From the Guidelines
Peripheral vascular disease (PVD) is diagnosed using a combination of clinical assessment, non-invasive testing, and imaging studies, with the primary diagnostic criterion being an ankle-brachial index (ABI) of less than 0.90, as recommended by the 2024 ACC/AHA/AACVPR/APMA/ABC/SCAI/SVM/SVN/SVS/SIR/VESS guideline 1. The diagnostic criteria for PVD include:
- Clinical symptoms such as intermittent claudication, rest pain, tissue loss, or gangrene
- Physical examination findings like diminished or absent peripheral pulses, bruits over major arteries, cool extremities, pallor on elevation, dependent rubor, and delayed capillary refill
- Non-invasive tests including segmental pressure measurements, pulse volume recordings, duplex ultrasonography, CT angiography, MR angiography, and conventional angiography for definitive anatomical assessment
- The Fontaine classification (stages I-IV) or Rutherford classification (categories 0-6) can be used to grade disease severity based on symptoms and tissue damage According to the 2018 ACC/AHA versus ESC/ESVS guidelines for diagnosis and management of peripheral artery disease, the resting ABI is recommended to establish the diagnosis, with results reported as abnormal (ABI ≤0.90), borderline (ABI 0.91–0.99), normal (1.00–1.40), or noncompressible (ABI >1.40) 1. The most recent guideline from 2024 emphasizes the importance of detecting PAD in most patients through history, physical examination, and resting ankle-brachial index 1. Key points to consider in the diagnosis of PVD include:
- Health disparities in PAD are associated with poor limb and cardiovascular outcomes and must be addressed at the individual patient and population levels 1
- Effective medical therapies for patients with PAD should be prescribed to prevent major adverse cardiovascular events and major adverse limb events for patients with or at risk of developing PAD 1
- The patient population suitable for PAD screening includes those with age ≥65 years, age 50 to 64 years with risk factors for atherosclerosis or a family history of PAD, age <50 years with diabetes and an additional risk factor for atherosclerosis, and individuals with known atherosclerotic disease in another vascular bed 1
From the Research
PVD Diagnostic Criteria
The diagnostic criteria for Peripheral Vascular Disease (PVD) include a combination of medical history, physical examination, and non-invasive tests.
- The ankle-brachial index (ABI) is a widely used non-invasive test to diagnose PVD, with a threshold of ≤ 0.9 indicating the presence of PVD 2.
- Physical findings such as abnormal pedal pulses, femoral artery bruit, delayed venous filling time, cool skin, and abnormal skin color can also indicate PVD 3.
- The medical history, including symptoms of intermittent claudication, can also be used to diagnose PVD, although the correlation between ABI and symptomatology is weak 4.

### Questions on the material
1 - Using the PVD diagnosis text, list each category for reporting resting ABI results with its ABI range.
2 - Please decide whether each statement agrees with the PVD diagnosis text, answering yes or no and quoting the deciding words:
(a) The Rutherford classification grades severity in categories 0 to 6.
(b) The correlation between ABI and symptomatology is strong.
(c) People aged 50 to 64 with a family history of PAD are among those suitable for PAD screening.

### Material supplied
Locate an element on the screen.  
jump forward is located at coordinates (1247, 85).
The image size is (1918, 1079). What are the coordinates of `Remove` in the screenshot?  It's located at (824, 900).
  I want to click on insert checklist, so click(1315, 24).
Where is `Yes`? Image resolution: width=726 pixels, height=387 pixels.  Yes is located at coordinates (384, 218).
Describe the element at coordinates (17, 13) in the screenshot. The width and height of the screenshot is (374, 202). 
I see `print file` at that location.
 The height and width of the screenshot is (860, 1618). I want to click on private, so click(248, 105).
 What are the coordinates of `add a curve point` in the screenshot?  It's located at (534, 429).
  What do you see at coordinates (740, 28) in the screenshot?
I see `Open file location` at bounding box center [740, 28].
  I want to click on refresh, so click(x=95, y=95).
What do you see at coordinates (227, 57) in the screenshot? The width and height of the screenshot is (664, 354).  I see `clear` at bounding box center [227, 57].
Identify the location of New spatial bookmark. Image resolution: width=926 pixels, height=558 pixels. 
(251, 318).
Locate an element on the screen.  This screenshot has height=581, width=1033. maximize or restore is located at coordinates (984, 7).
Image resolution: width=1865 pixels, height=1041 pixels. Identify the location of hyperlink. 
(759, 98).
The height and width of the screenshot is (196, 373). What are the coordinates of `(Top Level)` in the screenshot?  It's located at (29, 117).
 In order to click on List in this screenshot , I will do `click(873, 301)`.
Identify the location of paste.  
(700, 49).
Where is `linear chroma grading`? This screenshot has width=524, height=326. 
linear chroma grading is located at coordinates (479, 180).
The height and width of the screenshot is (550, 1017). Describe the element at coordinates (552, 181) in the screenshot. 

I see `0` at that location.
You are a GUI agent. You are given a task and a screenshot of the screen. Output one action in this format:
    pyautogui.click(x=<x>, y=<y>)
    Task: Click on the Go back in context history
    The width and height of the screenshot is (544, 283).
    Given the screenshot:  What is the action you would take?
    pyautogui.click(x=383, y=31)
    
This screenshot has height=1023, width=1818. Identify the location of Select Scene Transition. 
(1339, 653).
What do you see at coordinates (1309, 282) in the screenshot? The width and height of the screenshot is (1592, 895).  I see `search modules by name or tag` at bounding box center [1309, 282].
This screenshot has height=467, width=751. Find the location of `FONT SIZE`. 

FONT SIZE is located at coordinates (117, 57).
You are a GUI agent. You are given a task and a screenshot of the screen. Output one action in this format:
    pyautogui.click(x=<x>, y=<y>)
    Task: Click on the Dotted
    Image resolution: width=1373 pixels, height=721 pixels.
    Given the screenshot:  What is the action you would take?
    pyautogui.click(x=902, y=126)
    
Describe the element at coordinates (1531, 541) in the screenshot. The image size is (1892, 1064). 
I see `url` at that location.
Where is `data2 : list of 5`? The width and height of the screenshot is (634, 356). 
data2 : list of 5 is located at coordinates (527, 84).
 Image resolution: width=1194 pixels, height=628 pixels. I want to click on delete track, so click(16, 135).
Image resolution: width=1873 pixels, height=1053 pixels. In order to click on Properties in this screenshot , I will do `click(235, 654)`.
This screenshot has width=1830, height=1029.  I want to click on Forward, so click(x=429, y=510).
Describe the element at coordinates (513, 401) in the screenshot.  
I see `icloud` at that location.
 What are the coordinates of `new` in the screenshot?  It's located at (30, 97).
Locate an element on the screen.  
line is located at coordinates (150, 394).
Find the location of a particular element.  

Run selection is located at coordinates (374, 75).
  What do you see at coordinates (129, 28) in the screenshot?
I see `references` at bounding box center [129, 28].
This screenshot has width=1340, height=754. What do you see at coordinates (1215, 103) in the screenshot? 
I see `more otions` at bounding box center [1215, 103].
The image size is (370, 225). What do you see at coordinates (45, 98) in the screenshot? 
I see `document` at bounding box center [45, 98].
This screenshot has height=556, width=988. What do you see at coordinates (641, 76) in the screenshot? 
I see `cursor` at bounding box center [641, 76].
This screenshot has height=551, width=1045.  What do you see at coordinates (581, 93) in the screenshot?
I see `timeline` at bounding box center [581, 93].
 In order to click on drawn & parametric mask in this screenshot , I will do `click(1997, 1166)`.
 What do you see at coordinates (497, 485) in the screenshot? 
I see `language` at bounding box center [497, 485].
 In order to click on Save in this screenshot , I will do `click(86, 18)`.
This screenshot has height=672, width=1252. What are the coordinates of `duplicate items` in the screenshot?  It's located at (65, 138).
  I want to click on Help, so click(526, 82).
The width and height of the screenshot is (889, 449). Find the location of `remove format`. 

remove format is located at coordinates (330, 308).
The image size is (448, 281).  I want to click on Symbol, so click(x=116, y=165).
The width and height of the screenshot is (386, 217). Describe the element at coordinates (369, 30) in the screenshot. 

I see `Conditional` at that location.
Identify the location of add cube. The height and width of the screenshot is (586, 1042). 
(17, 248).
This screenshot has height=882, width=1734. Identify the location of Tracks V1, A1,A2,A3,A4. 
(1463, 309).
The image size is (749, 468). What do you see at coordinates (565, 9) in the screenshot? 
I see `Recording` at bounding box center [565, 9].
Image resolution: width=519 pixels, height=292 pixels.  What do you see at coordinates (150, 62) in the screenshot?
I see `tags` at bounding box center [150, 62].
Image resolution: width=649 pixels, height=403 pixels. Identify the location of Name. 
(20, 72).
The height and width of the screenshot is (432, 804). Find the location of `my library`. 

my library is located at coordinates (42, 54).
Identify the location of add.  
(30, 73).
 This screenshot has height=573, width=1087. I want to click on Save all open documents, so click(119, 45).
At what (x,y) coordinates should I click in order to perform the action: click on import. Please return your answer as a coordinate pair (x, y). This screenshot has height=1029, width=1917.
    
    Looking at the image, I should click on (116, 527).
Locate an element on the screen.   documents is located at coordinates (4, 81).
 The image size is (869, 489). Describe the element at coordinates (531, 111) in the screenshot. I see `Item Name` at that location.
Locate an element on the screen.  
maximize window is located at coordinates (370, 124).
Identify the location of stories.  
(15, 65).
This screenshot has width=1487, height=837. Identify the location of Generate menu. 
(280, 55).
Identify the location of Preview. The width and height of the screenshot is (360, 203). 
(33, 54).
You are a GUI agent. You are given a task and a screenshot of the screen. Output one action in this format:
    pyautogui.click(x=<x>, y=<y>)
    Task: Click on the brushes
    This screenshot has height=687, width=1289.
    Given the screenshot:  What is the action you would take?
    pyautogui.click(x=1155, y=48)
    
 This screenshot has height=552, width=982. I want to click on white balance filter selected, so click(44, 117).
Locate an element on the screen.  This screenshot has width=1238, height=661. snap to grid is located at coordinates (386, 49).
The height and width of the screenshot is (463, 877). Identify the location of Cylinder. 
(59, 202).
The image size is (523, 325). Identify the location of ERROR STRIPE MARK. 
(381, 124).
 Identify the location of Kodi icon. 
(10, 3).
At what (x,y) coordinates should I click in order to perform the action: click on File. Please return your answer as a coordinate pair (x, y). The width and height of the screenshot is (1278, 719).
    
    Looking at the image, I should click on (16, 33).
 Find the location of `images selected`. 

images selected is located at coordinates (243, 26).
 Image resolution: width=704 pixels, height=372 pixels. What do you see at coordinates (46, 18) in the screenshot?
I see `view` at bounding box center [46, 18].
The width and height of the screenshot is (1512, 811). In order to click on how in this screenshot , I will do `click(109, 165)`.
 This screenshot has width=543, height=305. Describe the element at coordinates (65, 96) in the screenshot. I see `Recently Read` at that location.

### Numbered responses
1 -
- Abnormal: ABI ≤0.90
- Borderline: ABI 0.91–0.99
- Normal: 1.00–1.40
- Noncompressible: ABI >1.40

2 -
(a) Yes: "Rutherford classification (categories 0-6)"
(b) No: "although the correlation between ABI and symptomatology is weak"
(c) Yes: "age 50 to 64 years with risk factors for atherosclerosis or a family history of PAD"